Geçtiğimiz yıl umreye, bu yıl da hacca giden ve imanlı
bir Müslüman olduğunu her fırsatta dile getiren Sancak,
“Trabzon Sürmele’liyiz. Yedi göbekten Türk’üz. Ben biraz Rumca
bilirim ama Laz değiliz. Kanımız, soyumuz belli. Sancak ailesi
olarak sadece İstanbul’da 500 aile var. Yani bizim sülaleyi
toplasan bir ilçe olur. Mütareke yıllarında haber gönderdi
Atatürk. Ne kadar adam çıkartabilirsiniz dedi. İş fena tabii.
Topal Osman ‘beş bin tüfekliyle emrindeyim’ dedi. Başkası ‘üç
bin adam getirim’ dedi. İpsiz Recep’e sordu, ‘kaç kişi’ dedi.
O dedi ki, ‘ben işimi bilirim, bir tüfeğim bir ben yeterim.
Sonra benim dedem de katıldı Recep’in ekibine. En has adamı
oldu. Biz böyle bir köklü aileyiz işte. İpsiz Recep’in
torunlarıyız bir anlamda.”
6-7 Eylül: Galeyana geldik
O sıralar denizcilikle uğraşan Mikdat Remzi, muhallebi yerken
‘rastgelir’ 6-7 Eylül güruhuna. Ve tıpkı dedesi gibi, canhıraş
bir şekilde yerini alır milli davada: “Ben o sıralar
İstanbul’da yeni sayılırım. Denizciydim. Mal taşırdım.
Haydarpaşa Garı’ndan Eminönü haline. Tesadüfen, o gün
memleketten gelen bir arkadaşla Tophane’de muhallebi yiyorduk.
Baktık insanlar koşuyor. Ortalık karıştı. Duyduk ki Atatürk’ün
evine bomba atmışlar. Millet galeyana geldi tabii. Dükkânların
camlarını kırıp içerde ne var ne yok alıyorlardı. Polisler de
vardı ‘kırın, saldırın!’ diye bağırıyorlardı. Biz de katıldık,
napalım?
Ne kadar Rum, Ermeni, Süryani, Musevi varsa hepsinin
dükkânlarına girdik, evlerine daldık. Öyle bir kargaşa vardı
ki, İstiklal caddesinde iki gün tramvay çalışamadı. Yola
kumaşlar, perdeler, eşyalar atılmıştı. Bir ara baktım bir
kuyumcu dükkânına saldırıyorlar. Ben de karıştım aralarına,
vitrinde ne var ne yoksa doldurdum koynuma.

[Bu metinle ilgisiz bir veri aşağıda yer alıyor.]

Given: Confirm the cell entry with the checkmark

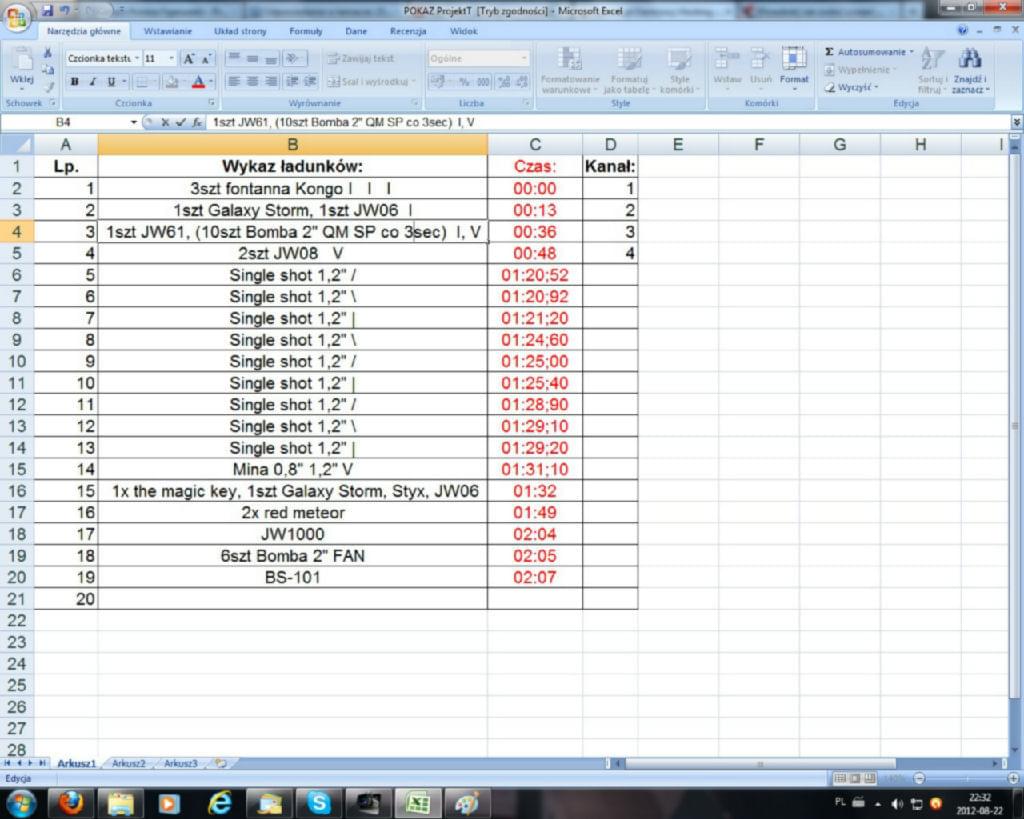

Küpe, müpe, altın…
Epey bir süre sonra gece 12 civarı asker geldi, biz kaçıştık.
Gece de gayrimüslimlerin yaşadığı Adalar’a vapur kaldırdılar,
insanlar doluşup oralara da gitti yağmacılık etmeye, ben
gitmedim ama. Aldıklarımı teknenin altındaki mazgala gazeteye
sarıp sakladım. Aldıklarımı diyorum ama aslında çaldıklarımı
demem lazım, çünkü tekneye gidince yaptığımın hırsızlık
olduğunu düşündüm. Niye aldım diye biraz pişman oldum. Sabah
olunca baktım teknenin biraz ilerisinde bir kese altın, başka
bir yerde üç tane beşibiryerde reşat. Aldım onları da…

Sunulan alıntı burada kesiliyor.